* _Given information_
>>>
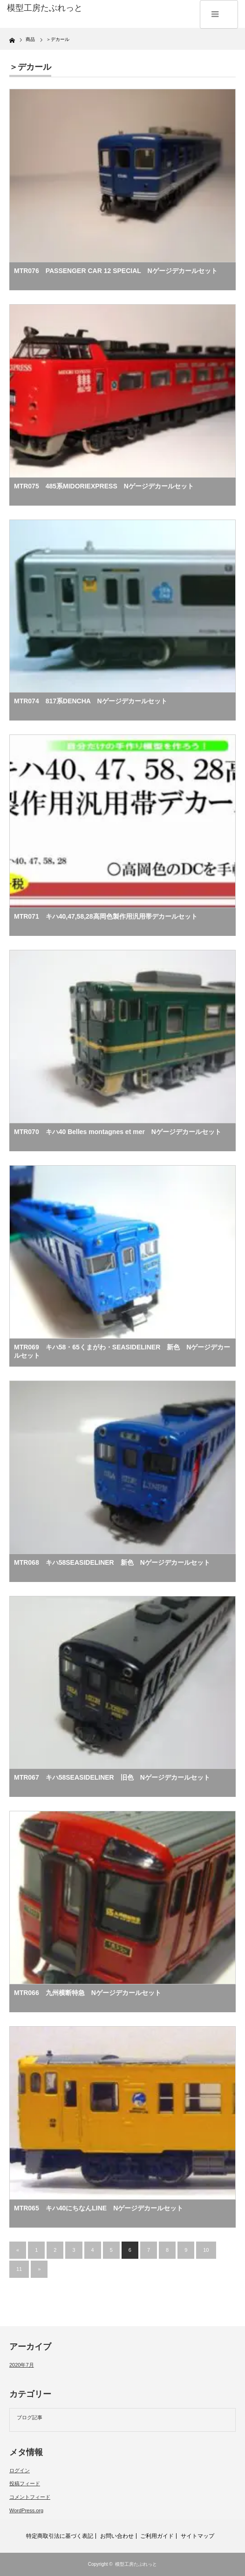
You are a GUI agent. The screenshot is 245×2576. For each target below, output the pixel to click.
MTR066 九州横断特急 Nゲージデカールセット (87, 1992)
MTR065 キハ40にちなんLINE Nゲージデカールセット (98, 2208)
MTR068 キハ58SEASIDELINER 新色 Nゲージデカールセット (112, 1562)
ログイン (19, 2470)
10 (206, 2250)
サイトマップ (197, 2536)
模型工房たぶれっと (136, 2564)
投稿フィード (24, 2483)
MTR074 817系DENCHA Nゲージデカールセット (90, 701)
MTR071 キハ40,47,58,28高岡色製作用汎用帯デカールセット (105, 916)
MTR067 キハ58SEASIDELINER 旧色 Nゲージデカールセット (112, 1777)
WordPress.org (26, 2510)
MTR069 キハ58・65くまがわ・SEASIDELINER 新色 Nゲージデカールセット (122, 1351)
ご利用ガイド (157, 2536)
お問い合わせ (117, 2536)
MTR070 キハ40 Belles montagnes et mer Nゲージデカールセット (117, 1131)
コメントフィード (29, 2497)
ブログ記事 (29, 2417)
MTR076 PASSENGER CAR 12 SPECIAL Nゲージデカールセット (116, 270)
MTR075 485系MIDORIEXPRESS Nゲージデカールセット (104, 486)
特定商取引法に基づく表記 (59, 2536)
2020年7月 (21, 2365)
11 (19, 2269)
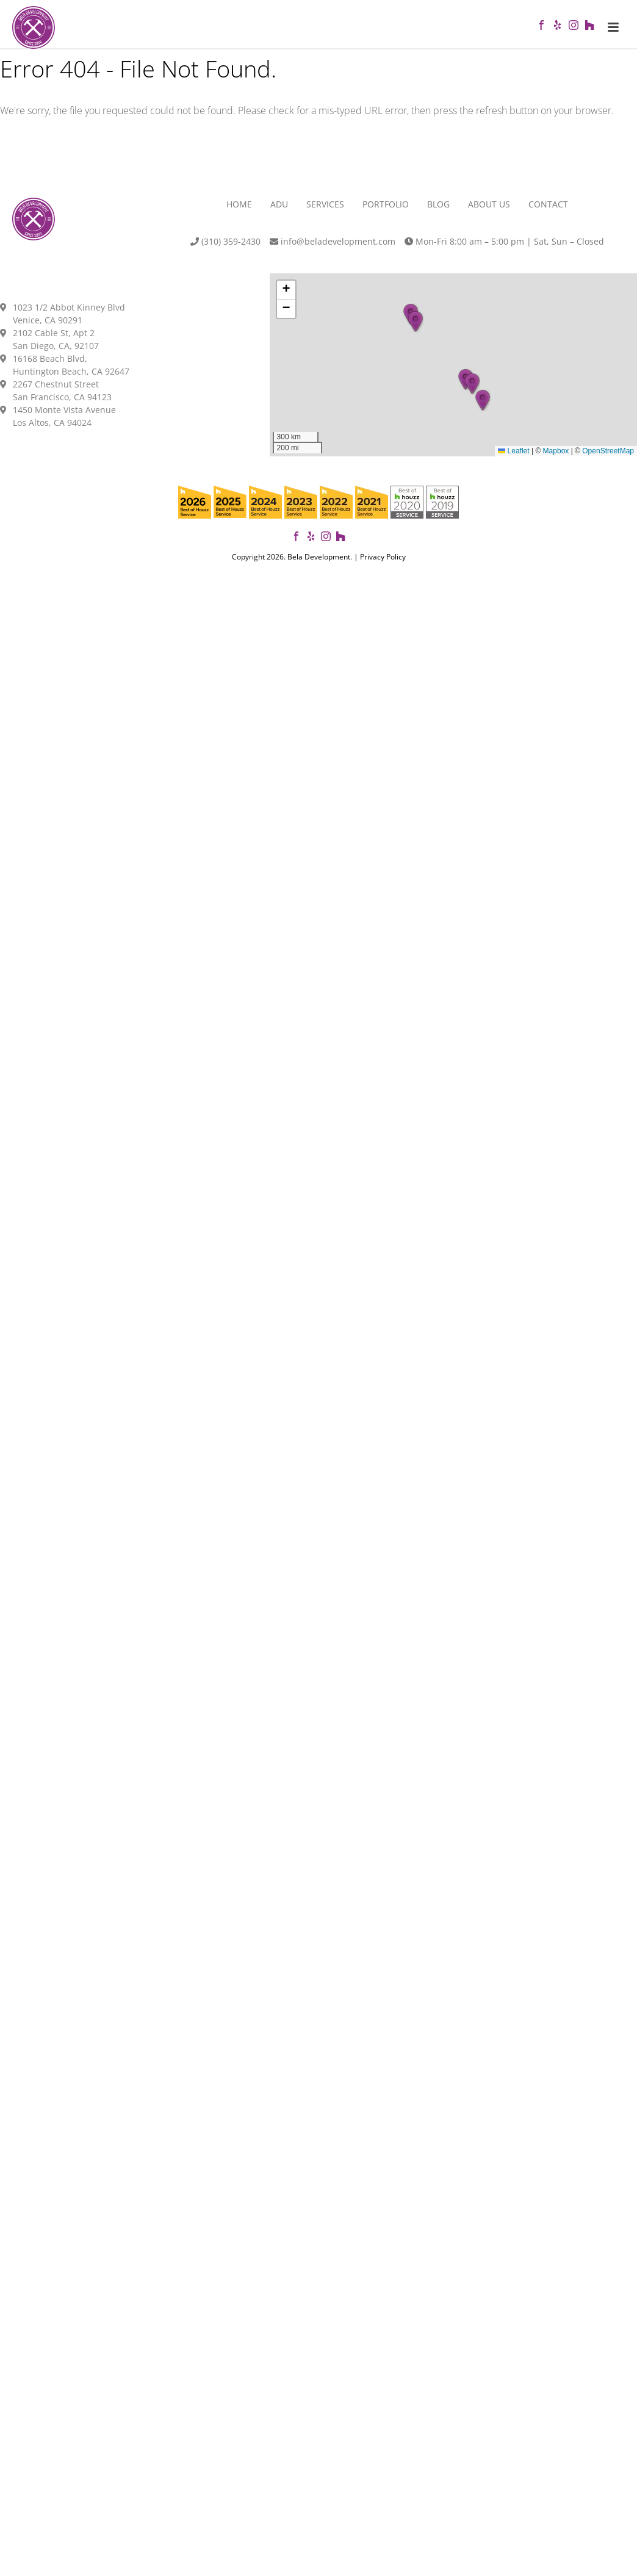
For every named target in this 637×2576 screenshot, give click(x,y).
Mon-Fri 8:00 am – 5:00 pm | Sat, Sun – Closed (504, 248)
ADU (279, 211)
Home (239, 211)
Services (325, 211)
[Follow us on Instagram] (326, 544)
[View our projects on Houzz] (340, 544)
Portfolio (385, 211)
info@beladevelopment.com (332, 248)
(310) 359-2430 (225, 248)
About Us (489, 211)
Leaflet (513, 457)
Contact (548, 211)
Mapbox (556, 457)
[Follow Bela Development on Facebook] (296, 544)
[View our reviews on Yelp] (311, 544)
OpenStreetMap (608, 457)
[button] (483, 406)
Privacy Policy (383, 563)
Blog (438, 211)
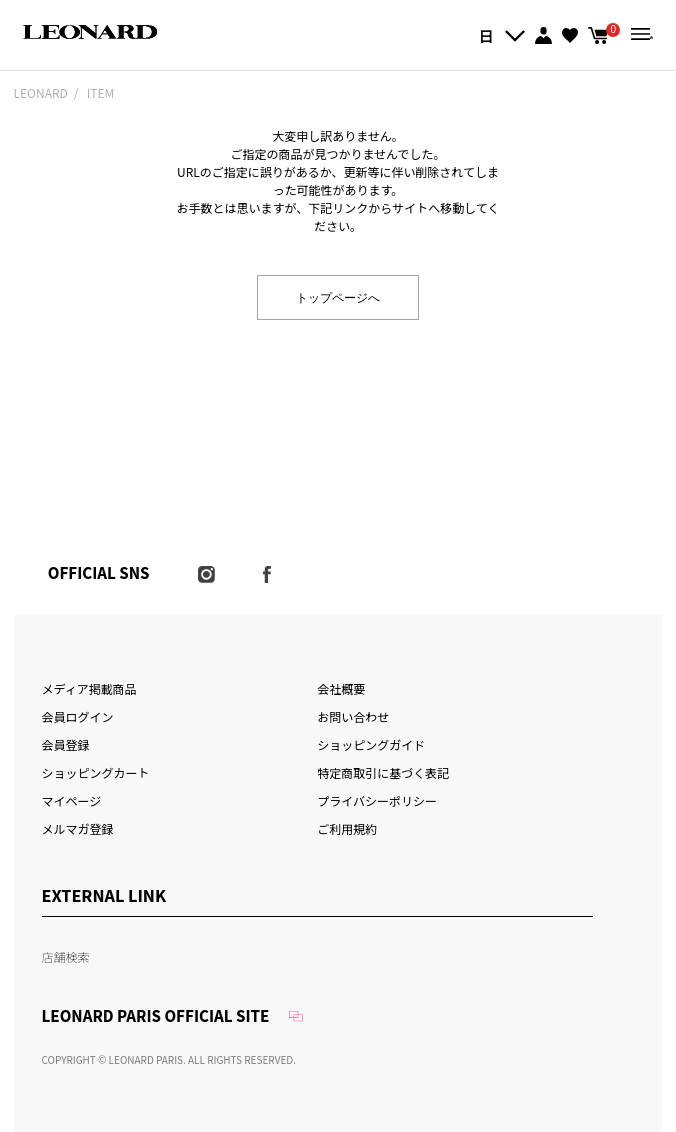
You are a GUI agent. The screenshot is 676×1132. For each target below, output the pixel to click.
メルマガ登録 (78, 828)
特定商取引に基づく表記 (383, 772)
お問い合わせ (353, 716)
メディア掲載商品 (89, 688)
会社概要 (341, 688)
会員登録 (66, 744)
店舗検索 (66, 956)
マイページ (72, 800)
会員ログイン (78, 716)
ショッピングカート (96, 772)
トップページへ (338, 296)
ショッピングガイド (371, 744)
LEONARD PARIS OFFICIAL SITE (156, 1015)
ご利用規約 (347, 828)
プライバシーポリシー (377, 800)
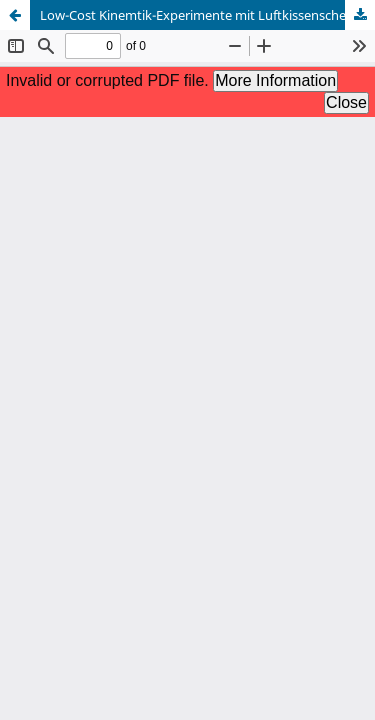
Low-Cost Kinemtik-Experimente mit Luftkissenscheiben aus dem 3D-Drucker (207, 15)
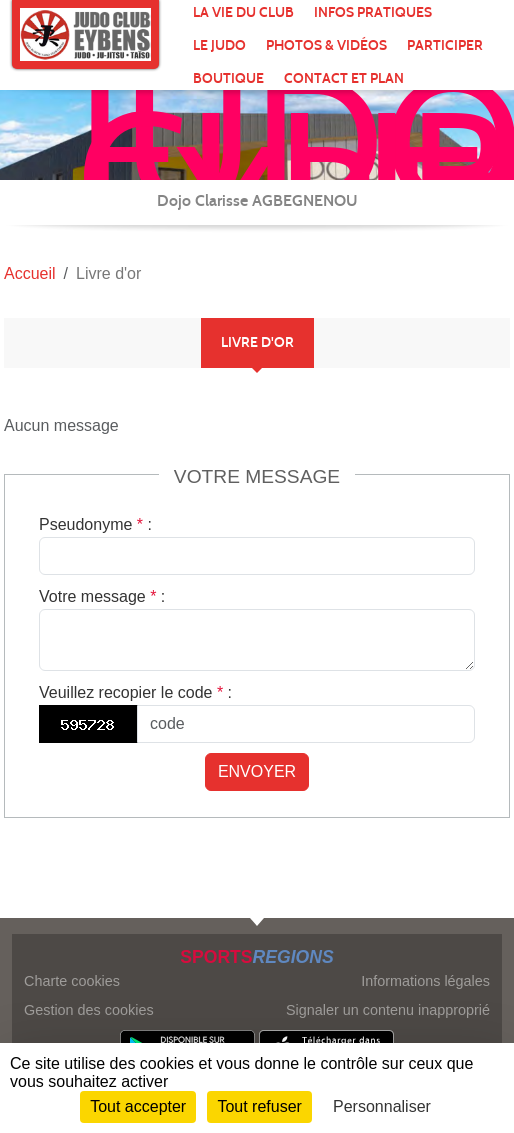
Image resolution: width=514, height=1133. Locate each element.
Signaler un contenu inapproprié (388, 1010)
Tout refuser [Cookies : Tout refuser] (259, 1106)
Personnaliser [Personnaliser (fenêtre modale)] (382, 1106)
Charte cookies (72, 981)
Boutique (228, 78)
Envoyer (257, 771)
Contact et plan (344, 78)
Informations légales (425, 981)
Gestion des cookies (89, 1010)
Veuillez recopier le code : (135, 692)
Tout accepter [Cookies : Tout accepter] (138, 1106)
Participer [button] (445, 45)
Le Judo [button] (219, 45)
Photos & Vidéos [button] (326, 45)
<<<
* _Exercise details_
Rewrite the rows from the line with "Services (325, 211)" to the line with "Tout accepter [Cookies", keeping the requests and multiplying each answer coordinate by 1.4, rounded to whole numbers with halves going up. Leave out the pictures and leave the numbers in the requests as they are.

* _Task response_
Services (455, 295)
[Follow us on Instagram] (456, 762)
[View our projects on Houzz] (476, 762)
Portfolio (539, 295)
info@beladevelopment.com (465, 347)
(310) 359-2430 (315, 347)
About Us (685, 295)
Leaflet (718, 640)
Contact (767, 295)
Mapbox (778, 640)
[Follow Bela Development on Facebook] (414, 762)
[View our reviews on Yelp] (435, 762)
OpenStreetMap (851, 640)
[button] (676, 568)
Privacy Policy (536, 788)
Blog (613, 295)
You are a GUI agent. The screenshot is 676×1132. For each target below, output the pixel to click.
メルマガ登録 (109, 1159)
特定商取引に基づく表記 (536, 1081)
お問い合わせ (494, 1002)
メディア掲載商品 (125, 963)
会社概要 (477, 963)
会員登録 (92, 1042)
店舗検索 (92, 1338)
マイページ (101, 1120)
会員ログイン (109, 1002)
ショッピングカート (134, 1081)
トップページへ (473, 414)
ショッピングガイド (519, 1042)
LEONARD PARIS OFFICIAL SITE (218, 1421)
ご利用規約 (486, 1159)
プライバシーポリシー (528, 1120)
Low-Cost Kinemtik-Experimente mit Luftkissenscheiben aus dem 3D-Drucker (290, 21)
Image resolution: width=514, height=1133. Locate each element.
Signaler un contenu inapproprié (543, 1414)
Tout refuser [Cookies : Tout refuser] (363, 1548)
Personnaliser [Personnaliser (fenêtre modale)] (535, 1548)
Charte cookies (101, 1373)
Boutique (319, 109)
Envoyer (360, 1079)
Contact et plan (482, 109)
Informations légales (595, 1373)
Gestion des cookies (125, 1414)
Veuillez recopier le code : (189, 969)
Tout accepter [Cookies : Tout accepter] (193, 1548)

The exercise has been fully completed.